Eppure esistono soluzioni pensate appositamente per gli spazi ridotti. I meli nani, ad esempio, crescono circa 30 cm all'anno, raggiungono un'altezza di 2,5-3 metri e cominciano a produrre frutti in pochi anni. Ancora più contenuti, i meli colonnari per piccoli giardini mantengono una silhouette stretta che lascia spazio al suolo pur garantendo un raccolto abbondante.
Perché il melo colonnare è perfetto per i giardini piccoli
Un melo standard può raggiungere i 6 metri di altezza e altrettanti di larghezza. In un giardino piccolo, questo si traduce rapidamente in una massa di rami che occupa il prato, oscura la luce e lascia poco spazio per una terrazza o un orto. A questo ingombro si aggiunge il tempo necessario prima della fruttificazione, che per i grandi esemplari acquistati giovani può contarsi in decenni.

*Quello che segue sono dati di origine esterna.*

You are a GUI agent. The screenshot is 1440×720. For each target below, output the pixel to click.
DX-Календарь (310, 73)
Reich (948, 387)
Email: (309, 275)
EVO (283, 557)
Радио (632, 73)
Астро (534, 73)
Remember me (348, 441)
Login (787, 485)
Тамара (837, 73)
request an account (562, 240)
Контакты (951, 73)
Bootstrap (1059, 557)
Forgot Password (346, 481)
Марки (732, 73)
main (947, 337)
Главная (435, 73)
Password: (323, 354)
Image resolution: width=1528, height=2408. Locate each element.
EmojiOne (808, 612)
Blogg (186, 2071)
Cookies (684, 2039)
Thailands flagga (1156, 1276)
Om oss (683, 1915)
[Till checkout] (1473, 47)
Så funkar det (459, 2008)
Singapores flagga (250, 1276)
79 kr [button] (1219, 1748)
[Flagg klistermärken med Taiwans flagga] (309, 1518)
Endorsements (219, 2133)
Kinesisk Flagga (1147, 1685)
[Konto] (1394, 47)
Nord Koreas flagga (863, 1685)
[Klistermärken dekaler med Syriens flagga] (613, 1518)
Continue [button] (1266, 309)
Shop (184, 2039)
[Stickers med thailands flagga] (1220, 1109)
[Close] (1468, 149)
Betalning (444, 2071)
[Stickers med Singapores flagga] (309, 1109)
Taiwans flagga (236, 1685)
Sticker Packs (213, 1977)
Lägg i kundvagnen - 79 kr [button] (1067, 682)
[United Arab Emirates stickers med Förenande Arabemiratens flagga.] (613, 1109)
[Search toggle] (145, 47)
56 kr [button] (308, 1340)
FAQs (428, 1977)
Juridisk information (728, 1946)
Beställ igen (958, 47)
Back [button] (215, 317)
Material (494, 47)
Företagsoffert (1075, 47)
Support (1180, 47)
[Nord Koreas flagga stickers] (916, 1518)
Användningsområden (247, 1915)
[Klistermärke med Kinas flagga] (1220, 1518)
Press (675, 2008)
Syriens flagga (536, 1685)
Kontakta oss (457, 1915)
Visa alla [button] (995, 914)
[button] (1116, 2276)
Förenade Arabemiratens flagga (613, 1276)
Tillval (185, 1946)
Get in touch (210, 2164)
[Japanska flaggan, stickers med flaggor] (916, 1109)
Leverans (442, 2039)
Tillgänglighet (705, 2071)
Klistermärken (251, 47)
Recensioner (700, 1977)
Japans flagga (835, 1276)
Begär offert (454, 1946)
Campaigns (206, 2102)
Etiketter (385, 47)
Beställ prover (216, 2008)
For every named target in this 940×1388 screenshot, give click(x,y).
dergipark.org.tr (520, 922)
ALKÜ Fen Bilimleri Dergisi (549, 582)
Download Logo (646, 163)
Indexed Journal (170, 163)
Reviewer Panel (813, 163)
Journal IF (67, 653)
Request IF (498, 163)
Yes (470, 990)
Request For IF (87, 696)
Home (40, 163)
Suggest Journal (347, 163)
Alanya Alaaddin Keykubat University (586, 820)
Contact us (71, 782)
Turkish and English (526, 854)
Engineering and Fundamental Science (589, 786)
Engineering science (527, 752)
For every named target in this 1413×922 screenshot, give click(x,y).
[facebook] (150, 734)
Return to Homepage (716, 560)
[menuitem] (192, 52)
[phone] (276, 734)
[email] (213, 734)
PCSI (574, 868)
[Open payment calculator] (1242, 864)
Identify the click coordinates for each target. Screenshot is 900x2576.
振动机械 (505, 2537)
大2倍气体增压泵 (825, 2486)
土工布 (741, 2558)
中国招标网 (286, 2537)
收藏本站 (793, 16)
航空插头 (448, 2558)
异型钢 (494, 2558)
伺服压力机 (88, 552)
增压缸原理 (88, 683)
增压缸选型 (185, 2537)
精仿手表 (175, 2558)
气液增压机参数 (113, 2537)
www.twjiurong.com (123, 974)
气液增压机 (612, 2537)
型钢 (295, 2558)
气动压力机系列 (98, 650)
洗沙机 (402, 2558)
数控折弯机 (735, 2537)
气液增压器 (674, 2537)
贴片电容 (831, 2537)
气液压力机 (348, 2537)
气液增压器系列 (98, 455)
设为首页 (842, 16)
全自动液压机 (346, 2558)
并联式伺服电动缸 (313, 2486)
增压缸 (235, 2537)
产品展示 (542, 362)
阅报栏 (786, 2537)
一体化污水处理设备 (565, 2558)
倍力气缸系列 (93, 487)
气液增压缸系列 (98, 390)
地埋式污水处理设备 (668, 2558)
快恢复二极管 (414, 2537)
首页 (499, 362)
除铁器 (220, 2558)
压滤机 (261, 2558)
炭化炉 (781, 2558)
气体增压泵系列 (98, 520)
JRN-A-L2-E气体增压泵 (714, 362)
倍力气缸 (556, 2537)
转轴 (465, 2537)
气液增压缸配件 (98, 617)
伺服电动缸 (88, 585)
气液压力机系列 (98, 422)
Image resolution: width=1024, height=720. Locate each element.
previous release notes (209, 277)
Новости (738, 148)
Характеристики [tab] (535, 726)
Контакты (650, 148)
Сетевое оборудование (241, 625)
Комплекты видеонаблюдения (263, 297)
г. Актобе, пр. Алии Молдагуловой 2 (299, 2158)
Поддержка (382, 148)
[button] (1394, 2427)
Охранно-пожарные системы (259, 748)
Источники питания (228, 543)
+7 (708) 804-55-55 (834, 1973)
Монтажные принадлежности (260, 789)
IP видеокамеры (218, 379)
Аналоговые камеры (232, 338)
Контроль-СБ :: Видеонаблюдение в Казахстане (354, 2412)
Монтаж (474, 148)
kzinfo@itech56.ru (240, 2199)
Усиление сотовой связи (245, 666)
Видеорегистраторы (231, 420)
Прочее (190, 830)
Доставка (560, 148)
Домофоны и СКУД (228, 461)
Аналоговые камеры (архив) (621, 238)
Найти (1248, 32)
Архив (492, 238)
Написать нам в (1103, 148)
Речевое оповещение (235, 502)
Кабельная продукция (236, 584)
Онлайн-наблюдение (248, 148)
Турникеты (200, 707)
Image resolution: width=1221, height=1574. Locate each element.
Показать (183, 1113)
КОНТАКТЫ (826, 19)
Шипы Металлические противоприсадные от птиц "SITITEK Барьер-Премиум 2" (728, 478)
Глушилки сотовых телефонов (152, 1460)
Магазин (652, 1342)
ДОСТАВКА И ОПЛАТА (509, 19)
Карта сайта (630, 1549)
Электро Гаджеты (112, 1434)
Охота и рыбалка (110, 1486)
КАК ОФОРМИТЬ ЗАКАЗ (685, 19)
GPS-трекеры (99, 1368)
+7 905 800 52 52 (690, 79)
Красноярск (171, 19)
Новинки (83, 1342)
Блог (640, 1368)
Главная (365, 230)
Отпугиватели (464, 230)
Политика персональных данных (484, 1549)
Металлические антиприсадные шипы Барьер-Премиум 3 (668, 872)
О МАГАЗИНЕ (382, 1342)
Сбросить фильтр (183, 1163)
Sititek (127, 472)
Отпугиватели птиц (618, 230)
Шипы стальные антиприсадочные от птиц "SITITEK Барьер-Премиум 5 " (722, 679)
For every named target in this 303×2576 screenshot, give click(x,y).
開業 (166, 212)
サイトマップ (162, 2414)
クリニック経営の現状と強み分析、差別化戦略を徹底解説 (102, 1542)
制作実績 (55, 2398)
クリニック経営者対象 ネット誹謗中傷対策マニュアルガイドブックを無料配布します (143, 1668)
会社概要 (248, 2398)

Le forme nane riducono il problema: un melo nano si accontenta di circa 30 cm di crescita annuale, si ferma intorno ai 2,5-3 metri e produce più rapidamente rispetto agli alberi classici. Le varietà colonnari fanno un passo ulteriore: raggiungono soltanto 2-2,5 metri di altezza per 60-90 cm di larghezza, con cultivar come 'Golden Sentinel', 'Northpole', 'White Icicle' o 'Scarlet Sentinel'.
Come scegliere e piantare un melo colonnare
Questa silhouette sottile deriva da una caratteristica naturale: in questi meli, i speroni fruttiferi si formano direttamente lungo il fusto principale, concentrando la vegetazione e limitando lo sviluppo di grandi rami laterali. Nonostante il loro aspetto da mini-albero, nelle giuste condizioni producono tanti frutti quanto un melo classico.
È indispensabile piantare almeno due cultivar diversi, poiché i meli non sono autofertili e hanno bisogno dell'impollinazione incrociata. La scelta della varietà dipende anche dal clima locale, dato che ogni melo colonnare possiede una propria resistenza al freddo invernale. Qualunque sia il cultivar scelto, questi alberi richiedono una posizione in pieno sole, con almeno quattro ore di luce diretta al giorno. In caso contrario, crescono a fatica, producono meno frutti, meno saporiti, e si ammalano con maggiore facilità. Le dimensioni contenute permettono di installarli lungo un vialetto, ai bordi di una terrazza oppure in un grande vaso su un balcone.
Come curare un melo colonnare in vaso
Per quanto riguarda l'irrigazione, un melo per piccoli giardini di tipo colonnare ha esigenze moderate ma costanti: il terreno deve restare umido senza essere inzuppato, e si annaffia quando i primi 5 cm di terra risultano asciutti al tatto. In vaso, il substrato si asciuga molto più rapidamente che in piena terra, il che impone apporti idrici più frequenti.
Tra aprile e agosto, un concime per piante da frutto con rapporto 5-10-10 somministrato ogni mese sostiene la fioritura e poi la fruttificazione. Come tutti i meli, queste piante restano sensibili alla ticchiolatura, ad alcune ruggini e al fuoco batterico: per questo conviene scegliere cultivar resistenti e controllare regolarmente il fogliame.
Un buon ricambio d'aria, la raccolta delle foglie malate e una concimazione senza eccessi di azoto riducono già in modo significativo i problemi. Attorno a un melo poco ingombrante, qualche pianta aromatica o fiori melliferi bastano per creare una piccola associazione vegetale che sostiene la salute dell'albero e trasforma un semplice angolo di giardino in un mini-frutteto.